[Extracted data entries]

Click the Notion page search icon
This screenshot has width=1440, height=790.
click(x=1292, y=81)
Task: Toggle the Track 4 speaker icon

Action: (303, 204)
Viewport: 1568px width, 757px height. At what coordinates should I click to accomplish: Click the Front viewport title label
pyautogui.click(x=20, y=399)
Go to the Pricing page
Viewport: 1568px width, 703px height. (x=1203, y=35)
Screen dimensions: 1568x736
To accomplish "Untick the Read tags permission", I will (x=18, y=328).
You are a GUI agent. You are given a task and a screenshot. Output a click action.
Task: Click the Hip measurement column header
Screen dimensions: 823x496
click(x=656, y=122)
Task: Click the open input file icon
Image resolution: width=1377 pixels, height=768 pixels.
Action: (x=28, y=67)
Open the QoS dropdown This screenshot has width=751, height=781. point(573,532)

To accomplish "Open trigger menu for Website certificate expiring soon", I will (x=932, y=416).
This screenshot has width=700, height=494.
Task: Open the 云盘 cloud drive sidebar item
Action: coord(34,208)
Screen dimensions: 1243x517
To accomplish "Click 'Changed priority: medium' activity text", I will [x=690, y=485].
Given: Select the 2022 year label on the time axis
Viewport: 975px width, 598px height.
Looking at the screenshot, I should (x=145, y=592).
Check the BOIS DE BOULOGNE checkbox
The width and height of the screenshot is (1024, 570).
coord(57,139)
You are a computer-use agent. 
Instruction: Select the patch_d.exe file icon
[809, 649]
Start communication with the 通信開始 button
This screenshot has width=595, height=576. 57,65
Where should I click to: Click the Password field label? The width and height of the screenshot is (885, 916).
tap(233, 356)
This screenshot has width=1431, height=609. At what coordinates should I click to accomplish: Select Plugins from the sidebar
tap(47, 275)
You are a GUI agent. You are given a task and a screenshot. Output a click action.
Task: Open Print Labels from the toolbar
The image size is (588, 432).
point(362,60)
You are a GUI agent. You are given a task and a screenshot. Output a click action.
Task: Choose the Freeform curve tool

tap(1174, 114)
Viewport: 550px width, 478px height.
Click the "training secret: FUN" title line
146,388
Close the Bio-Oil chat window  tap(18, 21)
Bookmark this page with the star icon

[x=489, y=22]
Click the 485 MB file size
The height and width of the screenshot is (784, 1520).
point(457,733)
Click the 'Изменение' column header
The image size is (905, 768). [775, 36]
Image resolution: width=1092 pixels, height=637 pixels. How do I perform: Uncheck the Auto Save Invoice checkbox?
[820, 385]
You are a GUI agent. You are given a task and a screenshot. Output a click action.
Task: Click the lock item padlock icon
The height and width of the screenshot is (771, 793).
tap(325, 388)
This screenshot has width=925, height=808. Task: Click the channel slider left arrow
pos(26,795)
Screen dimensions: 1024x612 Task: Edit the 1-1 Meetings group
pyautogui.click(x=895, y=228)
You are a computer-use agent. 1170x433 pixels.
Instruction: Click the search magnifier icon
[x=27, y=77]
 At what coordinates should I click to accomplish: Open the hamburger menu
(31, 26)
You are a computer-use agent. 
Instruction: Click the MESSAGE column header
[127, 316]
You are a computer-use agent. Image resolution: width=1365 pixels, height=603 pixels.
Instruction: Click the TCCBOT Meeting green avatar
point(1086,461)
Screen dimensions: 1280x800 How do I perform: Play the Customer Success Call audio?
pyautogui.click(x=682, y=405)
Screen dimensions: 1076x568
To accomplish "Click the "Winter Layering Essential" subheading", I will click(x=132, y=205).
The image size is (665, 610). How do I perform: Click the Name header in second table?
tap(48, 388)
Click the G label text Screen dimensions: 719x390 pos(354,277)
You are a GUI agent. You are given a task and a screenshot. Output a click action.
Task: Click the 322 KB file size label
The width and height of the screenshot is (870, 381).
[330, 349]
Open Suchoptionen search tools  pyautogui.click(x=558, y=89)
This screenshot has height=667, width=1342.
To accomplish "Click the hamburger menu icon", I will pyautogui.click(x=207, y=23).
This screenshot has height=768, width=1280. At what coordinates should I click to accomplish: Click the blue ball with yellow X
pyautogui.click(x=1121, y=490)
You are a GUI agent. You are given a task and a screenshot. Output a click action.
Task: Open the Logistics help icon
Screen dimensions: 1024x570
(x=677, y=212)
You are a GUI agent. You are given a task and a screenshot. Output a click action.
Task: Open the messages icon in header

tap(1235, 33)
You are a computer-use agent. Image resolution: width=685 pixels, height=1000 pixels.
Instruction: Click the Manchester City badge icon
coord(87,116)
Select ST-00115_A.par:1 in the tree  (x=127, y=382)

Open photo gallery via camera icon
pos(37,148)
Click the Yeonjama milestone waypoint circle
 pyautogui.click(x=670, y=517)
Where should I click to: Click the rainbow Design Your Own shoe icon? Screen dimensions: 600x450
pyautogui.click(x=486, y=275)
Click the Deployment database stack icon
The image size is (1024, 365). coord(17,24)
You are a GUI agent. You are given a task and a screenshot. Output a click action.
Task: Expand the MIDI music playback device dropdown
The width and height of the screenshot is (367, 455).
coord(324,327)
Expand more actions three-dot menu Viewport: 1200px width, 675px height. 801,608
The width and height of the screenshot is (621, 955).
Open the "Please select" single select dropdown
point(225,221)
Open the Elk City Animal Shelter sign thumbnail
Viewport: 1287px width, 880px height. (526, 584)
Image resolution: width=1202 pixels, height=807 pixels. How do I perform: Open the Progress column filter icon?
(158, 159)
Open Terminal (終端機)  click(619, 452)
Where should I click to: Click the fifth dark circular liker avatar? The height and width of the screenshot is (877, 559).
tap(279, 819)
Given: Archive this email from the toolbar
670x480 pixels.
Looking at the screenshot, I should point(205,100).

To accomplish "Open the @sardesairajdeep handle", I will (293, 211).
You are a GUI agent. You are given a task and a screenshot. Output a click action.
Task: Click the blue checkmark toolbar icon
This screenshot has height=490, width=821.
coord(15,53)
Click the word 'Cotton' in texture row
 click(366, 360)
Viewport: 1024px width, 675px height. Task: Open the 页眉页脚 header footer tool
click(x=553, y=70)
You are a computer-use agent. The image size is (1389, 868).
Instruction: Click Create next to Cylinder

*Goal of the exercise*
In the entries above, find each line with the word "computer" and return it.

*Completed task*
You are a computer-use agent. 
You are a computer-use agent. 1170x433 pixels.
You are a computer-use agent. 
You are a computer-use agent. Image resolution: width=1365 pixels, height=603 pixels.
You are a computer-use agent. Image resolution: width=685 pixels, height=1000 pixels.
You are a computer-use agent. The image size is (1389, 868).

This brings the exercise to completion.